Other petitioners include Fr. Christian Buenafe, Ma. Edeliza P. Hernandez, Celia Sevilla, Roland Vibal, and Josephine Lascano. They were assisted by human rights lawyer and former Supreme Court spokesperson Theodore Te.

The Comission on Elections (Comelec), through its spokesperson, estimates that it will take until late December before a resolution on the petition could be reached.

Marcos Jr., through his lawyer, has earlier dismissed the disqualification petition as mere “propaganda,” adding that they do not engage in “gutter politics.” But petitioners, in their media interviews, are not convinced, saying that the truth has no political color.

“In fact, the assertions made by respondent Marcos Jr. in the Subject COC are not only false, they are even perjurious – another crime involving moral turpitude,” read the 52-page petition, which the Supreme Court defined in a 1967 decision as contrary to justice, honesty, or good morals.
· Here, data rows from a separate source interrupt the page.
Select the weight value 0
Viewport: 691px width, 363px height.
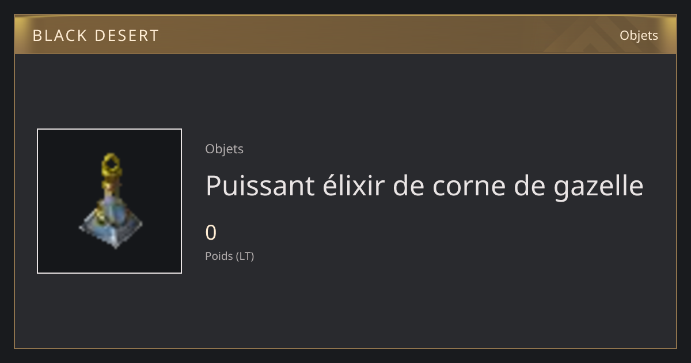pos(211,233)
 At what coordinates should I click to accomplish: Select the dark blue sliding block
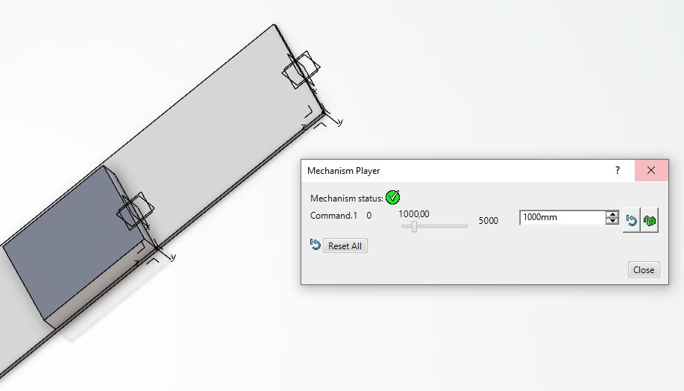point(72,245)
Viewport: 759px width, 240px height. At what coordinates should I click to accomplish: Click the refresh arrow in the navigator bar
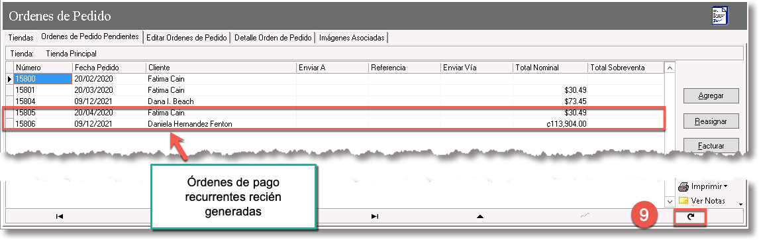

Violating tax law perpetually disqualifies one from public office

Petitioners said that per Presidential Decree No. 1994 dated Nov. 5, 1985, Marcos Jr. ‘s conviction of violating the National Internal Revenue Code (NIRC) perpetually disqualifies him from holding any public office, voting, and participating in any election. They also argued that such disqualification applies to all convictions.

“Clearly the inescapable fact is that the mere conviction for the violations of provisions of the NIRC perpetually disqualifies respondent Marcos Jr. from participating in any election, more so to run for any public office.”
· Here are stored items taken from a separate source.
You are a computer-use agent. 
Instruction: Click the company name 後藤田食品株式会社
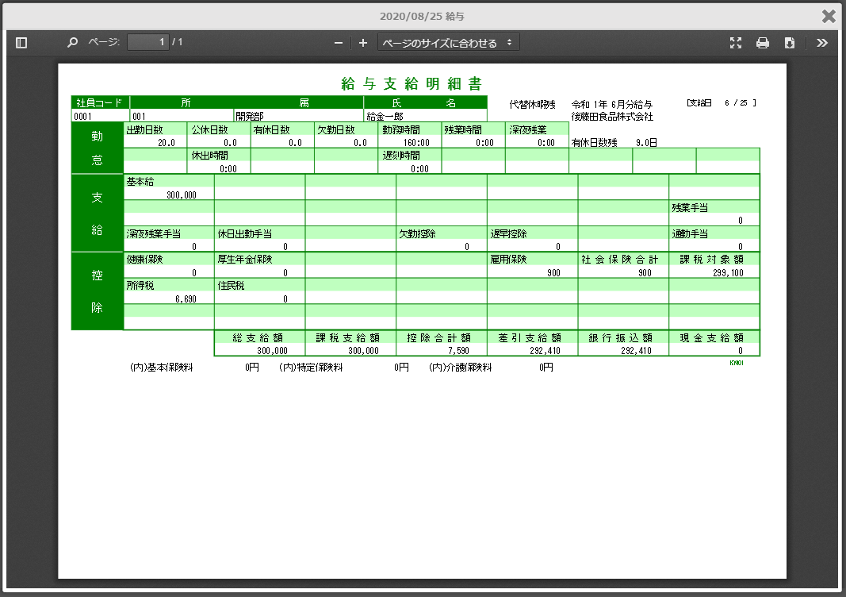tap(612, 117)
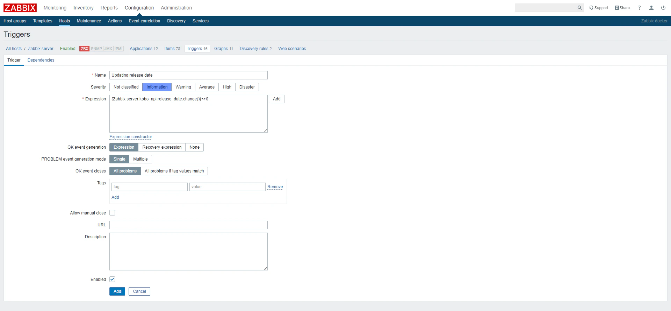Screen dimensions: 671x311
Task: Click the blue Add button at the bottom
Action: coord(117,291)
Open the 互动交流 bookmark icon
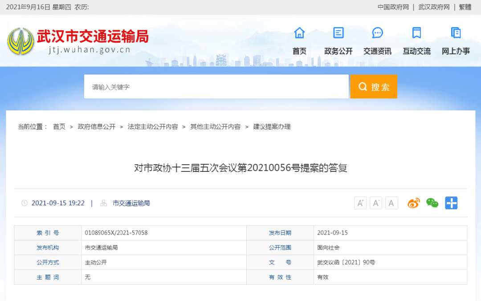The height and width of the screenshot is (301, 481). click(x=416, y=33)
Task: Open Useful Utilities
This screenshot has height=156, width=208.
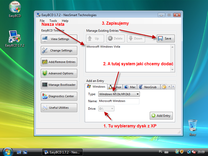Action: (59, 108)

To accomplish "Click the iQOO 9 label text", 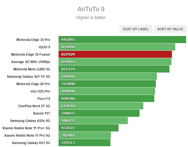I will point(44,47).
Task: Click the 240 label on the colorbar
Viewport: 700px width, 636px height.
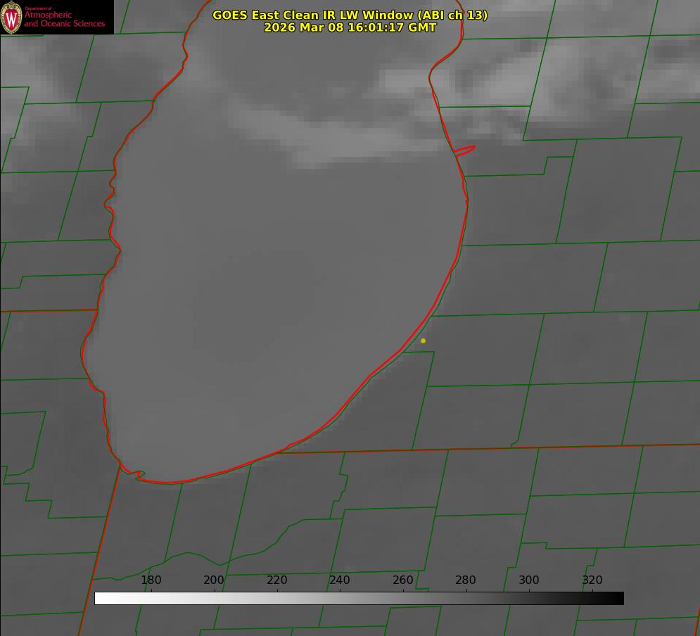Action: tap(340, 580)
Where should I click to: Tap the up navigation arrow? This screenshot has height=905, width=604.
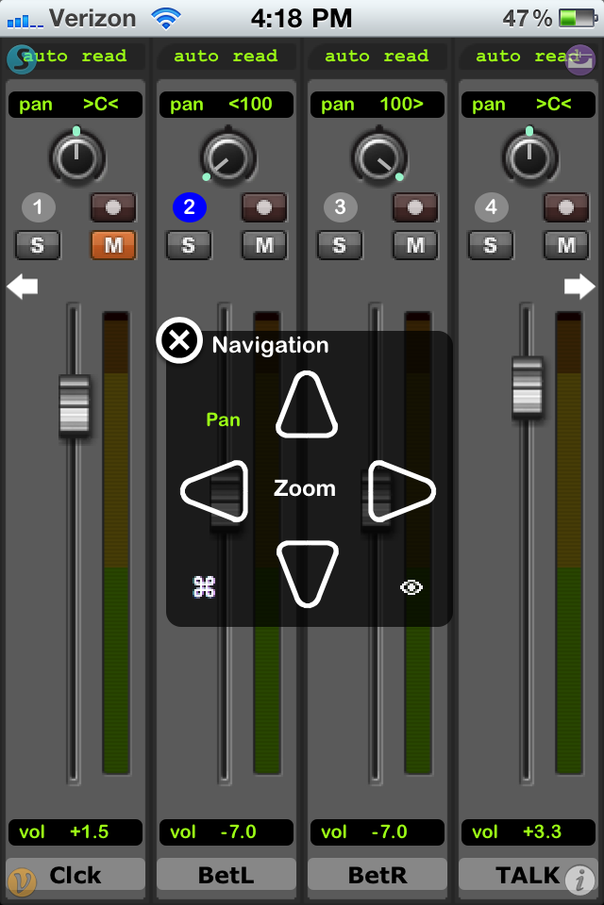[307, 407]
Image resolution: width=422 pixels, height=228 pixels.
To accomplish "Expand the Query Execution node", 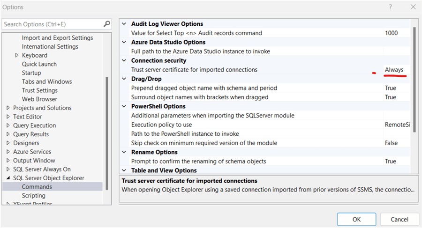I will (x=8, y=125).
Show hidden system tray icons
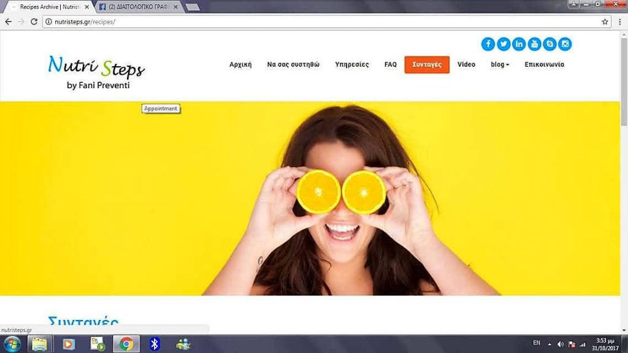Screen dimensions: 628x353 pos(550,344)
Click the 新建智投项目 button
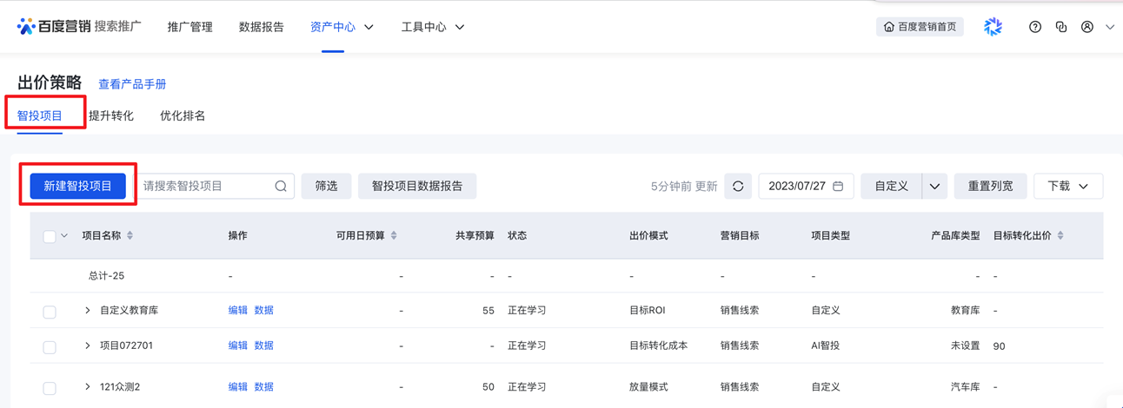 (x=78, y=186)
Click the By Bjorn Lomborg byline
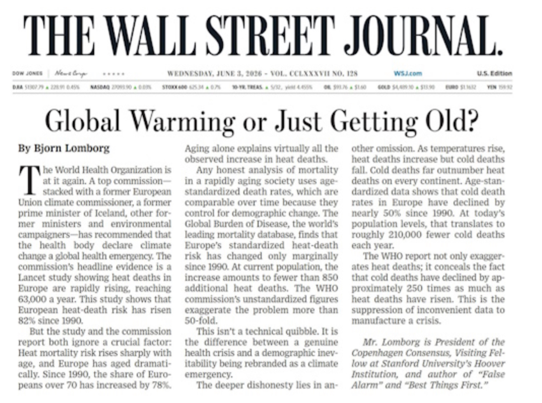The image size is (542, 403). click(64, 148)
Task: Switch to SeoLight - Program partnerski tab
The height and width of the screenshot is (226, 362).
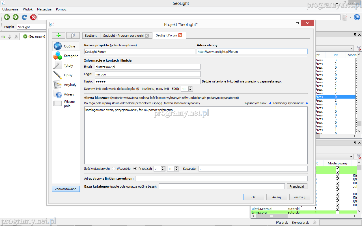Action: click(123, 36)
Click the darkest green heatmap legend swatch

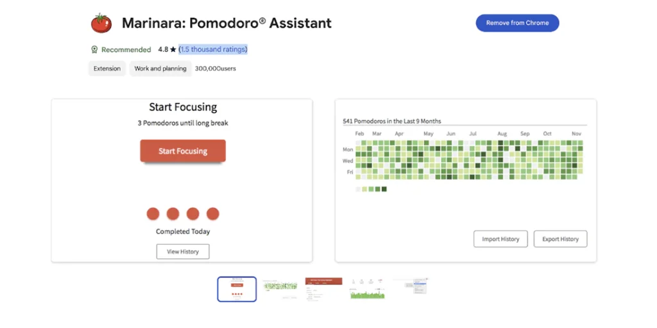point(384,189)
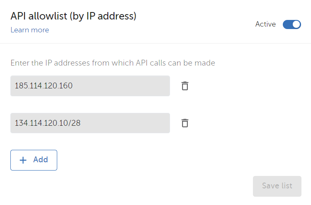Screen dimensions: 311x205
Task: Click the API allowlist (by IP address) heading
Action: [x=73, y=16]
In 1995, a Quezon City court convicted Marcos Jr. of violating the NIRC and sentenced him to three-year imprisonment and a fine of P30,000 ($595). He was also convicted of seven other counts of tax violations with varying prison terms and fines.
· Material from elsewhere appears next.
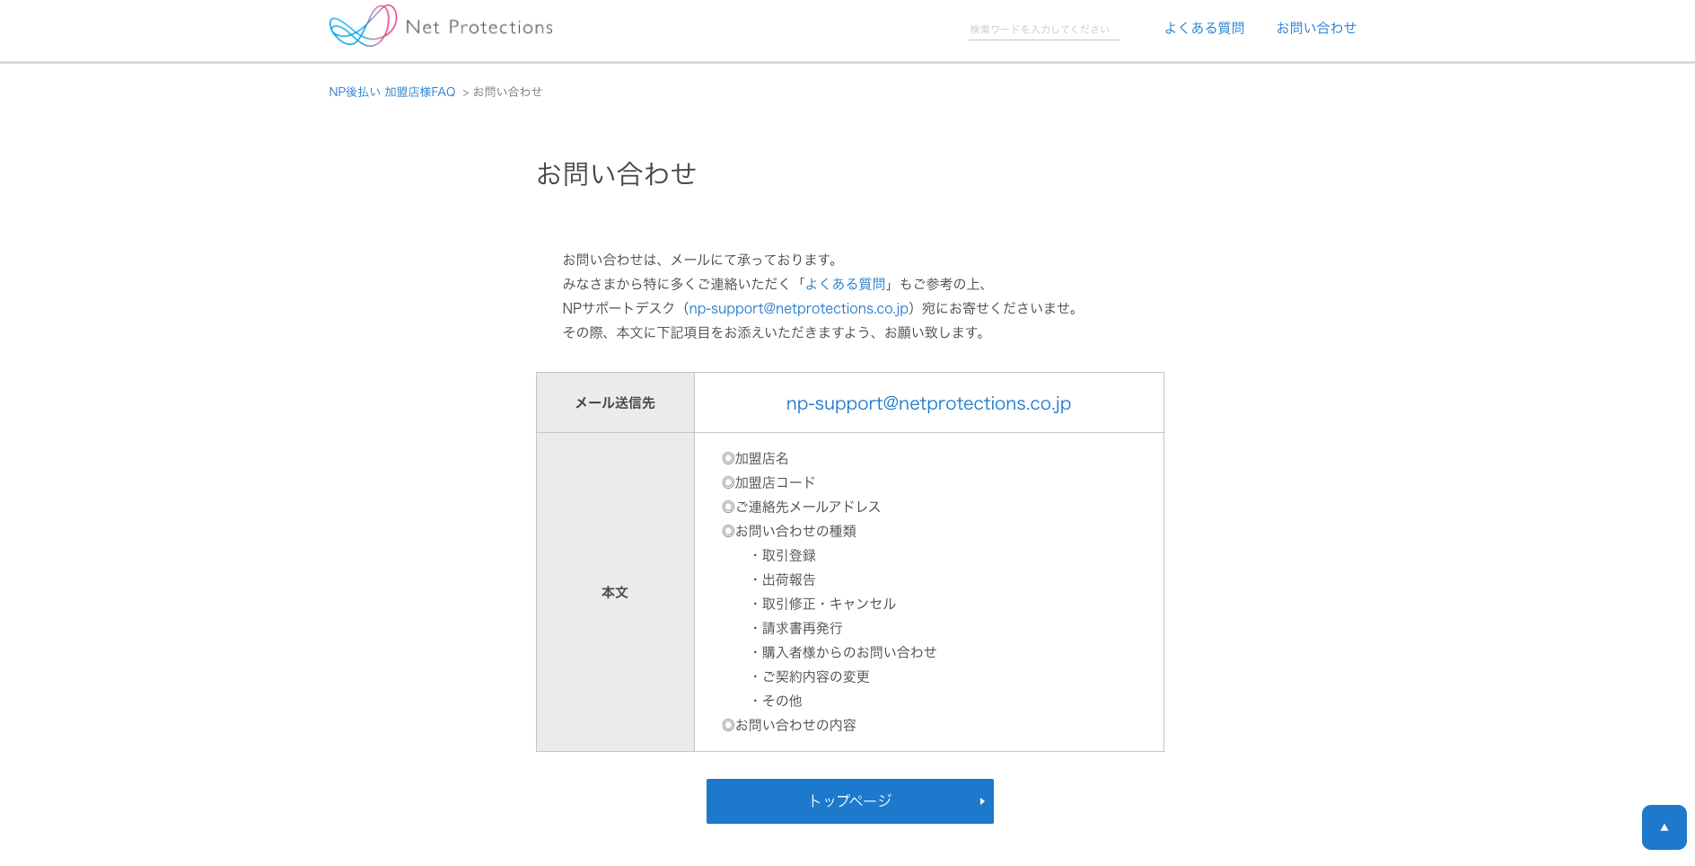Click the small arrow on the トップページ button

coord(982,801)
The Court of Appeals later affirmed the conviction for four charges but removed the penalty of imprisonment despite this being mandated by the law.

In 2001, Marcos Jr. withdrew his appeal before the Supreme Court.

“Despite the dates of mandatory filing having lapsed for the relevant years, respondent Marcos Jr. still failed to file, even belatedly, any income tax return for the taxable years 1982 to 1985,” the petition read, adding that the NIRC allows late filing of income tax returns subject to a 25-percent surcharge.

By such, petitioners argued that he “continuously committed the crimes” from the time of his failure to file his income tax returns, to the time that he was charged with tax evasion cases, and even after the conviction. This, they added, showed his “continued intent to evade his liability of filing the necessary income tax returns and ultimately evade the payment of taxes.”

Estate taxes worth P203.8 billion

Petitioners said his repeated failure to file his income tax returns is not a mere “omission” but “plainly shows respondent Marcos Jr.’s moral turpitude.”

As then vice governor and governor of Ilocos Norte from 1981 to 1983 and 1983 to 1986, respectively, petitioners said he failed to abide by and enforce the laws by not filing his income tax returns when he was already a public official. “This shows moral depravity and abuse,” they said.

Petitioners noted that they are not aware of any record that Marcos Jr. has already paid the fine imposed on him for the conviction of four counts of his tax evasion charges. Apart from him, they said that they are also unaware of any record showing that the Marcos family having paid estate taxes, following the death of the dictator.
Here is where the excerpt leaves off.